Chcieli wyremontować drogę, a odkryli element niemieckiej wunderwaffe

​Na niezwykłe znalezisko natrafili robotnicy remontujący drogę w gminie Żyrzyn na Lubelszczyźnie. Wykopali oni silnik od niemieckiego pocisku rakietowego Nebelwelfer, czyli protoplasty dzisiejszych, jakże słynnych, Himarsów.

Broń ta została opracowana jeszcze przed wybuchem II wojny światowej, a podczas trwania konfliktu nieustannie ją rozwijano, zwiększając masę pocisku (a więc jego siłę rażenia), kaliber i zasięg. Była to wieloprowadnicowa wyrzutnia pocisków o napędzie rakietowym. Najbardziej rozpowszechniona była wersja 15-cm Nebelwerfer-41, powstało około 6 tys. takich wyrzutni. Strzelały one rakietami o kalibrze 150 mm, salwą sześciu sztuk. 

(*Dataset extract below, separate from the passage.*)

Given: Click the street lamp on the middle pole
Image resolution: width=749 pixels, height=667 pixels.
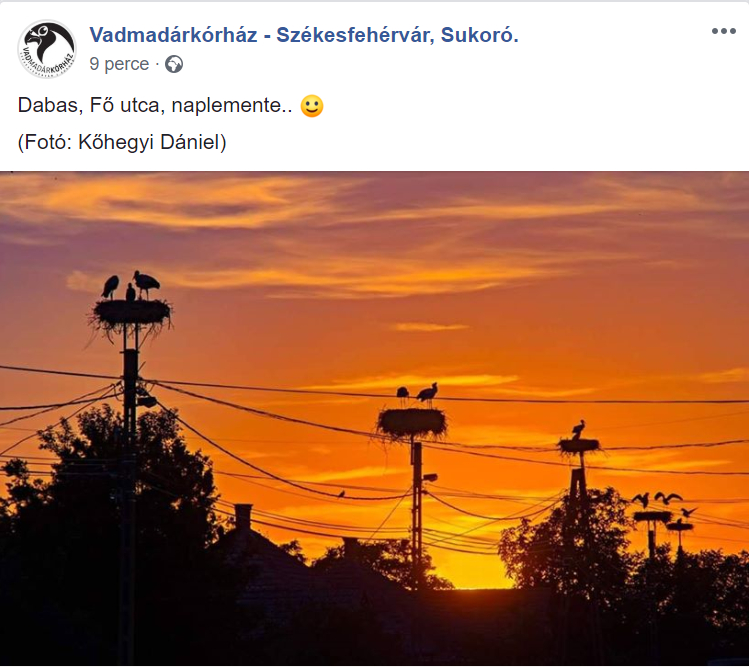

Nebelwerfer, czyli "rycząca krowa"

Broni tej użyto m.in. podczas pacyfikowania Powstania Warszawskiego. Powstańcy, ze względu na charakterystyczny odgłos wydawany przez startujące rakiety, nazywali ją "ryczącą krową".

Reklama

Pocisk rakietowy składał się - i to generalnie nie zmieniło się do dziś - z głowicy bojowej z materiałem wybuchowym i silnika rakietowego, który po odpaleniu rozpędzał pocisk. W broni Nebelwelfer jako paliwo do silników rakietowych używano prochu.

Każde takie znalezisko może być niebezpieczne. Jak się zachować?

To właśnie silnik takiego pocisku rakietowego został odnaleziony pod Żyrzynem. Z tego względu potraktowano go jako znalezisko niebezpieczne, teren został zabezpieczony przez policję, a na pomoc wezwano saperów, którzy wydobyli i "zneutralizowali" silnik.

W tym wypadku zapewne niebezpieczeństwa nie było - mieliśmy do czynienia z samym silnikiem, bez głowicy bojowej i paliwa. Jednak policjanci przypominają, że nigdy nie jest pewne, z jakim znaleziskiem mamy do czynienia, czy nie jest to tzw. niewybuch. Dlatego każdy taki przypadek należy zgłosić na policję - policyjny pirotechnik będzie mógł ocenić skalę zagrożenia i w razie potrzebny wezwać wojskowych saperów.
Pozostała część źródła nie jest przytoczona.